In contrast, too much dependency on the bank interest source of income increases the loan disbursement, often resulting in higher NPLs. These explanations also support a non-linear relationship between banking efficiency, non-interest source of income, and NPLs and further align with the studies conducted by (Fernandes et al. [
42]; Berger and DeYoung [
63]. Moreover, in the context of traditional macroeconomic variables, our study shows that in the long run, positive shocks in the unemployment rate, inflation, and interest rate positively and significantly impact NPLs. It implies that with the increase(decrease) in the above-mentioned macroeconomic variables, NPLs increase (decrease). Higher unemployment, inflation, and interest rate restrict the debt servicing capacity of the borrowers and thus creates positive pressure on the NPLs.

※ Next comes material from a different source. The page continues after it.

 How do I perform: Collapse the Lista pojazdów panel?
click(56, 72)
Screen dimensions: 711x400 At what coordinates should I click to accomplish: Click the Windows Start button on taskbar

Conversely, a low unemployment rate, moderate inflation, and stable interest rate assist in increasing the Debt servicing capability, and hence NPLs show a decreasing trend. Lastly, the results also concluded that positive shocks in the growth rate help reduce NPLs in the long run, whereas negative shocks increase NPLs. A favourable economic growth rate creates an optimistic business environment that assists in generating savings, consumption, and investments. An increase in consumption, saving and investments assist in income generation, and higher income promotes fewer loan defaults and vice-versa. The explanation and outcome are in line with the study carried out by (Nkusu [
4]; Staehr, and Uusküla [
23].
Before applying NARDL, diagnostic checks are also performed to confirm the suitability of the model. The result of the diagnostic test (Section (b) of
Table 7) shows that there is a cointegration among the variables in the long run based on the joint significance F-value, which is 9.15. The ECM value also substantiates the findings of F statistics. L.M. and RESET tests show that the data has no serial correlation and is well specified as the value is lower than the critical value. The adjusted R-square value of the NARDL model is 68%, which supports that the findings of NARDL are more robust than the ARDL model, which has an R-square value of 62%. The diagnostic test also shows the WALD value of long-run and short-run analysis, which confirms the presence of an asymmetric relationship among the variables in the long-run and short-run. Refer to
Appendix B for a list of econometric tests carried out.